Minnesota law enforcement compromised drivers' personal information
The Minnesota legislative auditor says that dozens of government workers with access to the database of registered drivers within the state misused the system during the last fiscal year and cites 88 specific incidences where employees are alleged to have accessed protected data without proper reasoning. The database includes the name, addresses and driver’s license photo for all registered automobile operators in the state.
“We have a real problem. And we have to face it. And we have to address it,”Legislative Auditor Jim Nobles says, the Star-Tribune reports. “Because this is really eroding people’s confidence [in the] willingness and ability of state government and local government to protect private data.”
According to the newspaper, the names of 78 credentialed personnel have been forwarded to the Driver and Vehicle Services (DVS) for further investigation involving the possible security breach. Additionally, though, the number of particular incidents may be much higher.
Not only did the statewide audit reveal that dozens of people with access to the DVS database conducted improper searches, but the report also alleges that the number of persons guilty of misconduct may have exceeded into the thousands. In addition to those that attempted to track down specific Minnesota drivers, the audit determined that more than half of the 11,000 law enforcement members with access to the database entered either queries for themselves or people with the same last name during the last fiscal year. In other instances, employees were found to have“disproportionately queried records of individuals of one sex or the other.”
Also brought up for discussion in the audit is the question of why over a dozen persons granted access to the DVS website at one time or another were able to submit queries after their privileges were revoked.

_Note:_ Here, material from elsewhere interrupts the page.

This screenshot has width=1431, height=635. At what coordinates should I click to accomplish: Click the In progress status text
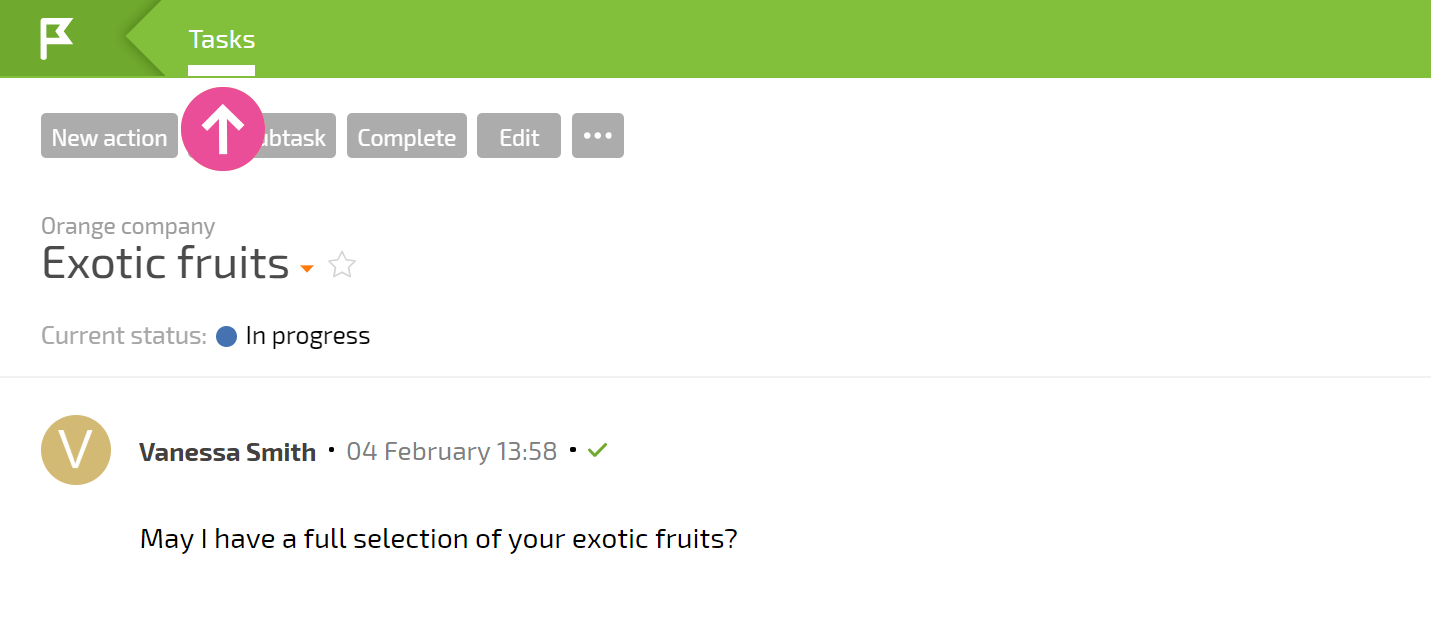click(x=308, y=336)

“During the 18 months ending June 30, 2012, 13 users conducted queries using access privileges associated with law enforcement agencies that no longer existed,”the report claims.“Over the same time period, three former employees of state law enforcement agencies, as well as four former employees of local law enforcement agencies, accessed the DVS Web site using usernames and passwords that should have been disabled.”
News of the audit comes only weeks after lawmakers in Minnesota debated a proposed legislation that would mandate stricter punishments against public employees who unlawfully access private data.
"I think everybody recognizes that we don't have the proper systems and procedures in place. And those individuals that are doing these things that are obviously illegal have to know we're serious about it,” Rep. Mary Liz Holberg, R-Lakeville, said in supporting the bill.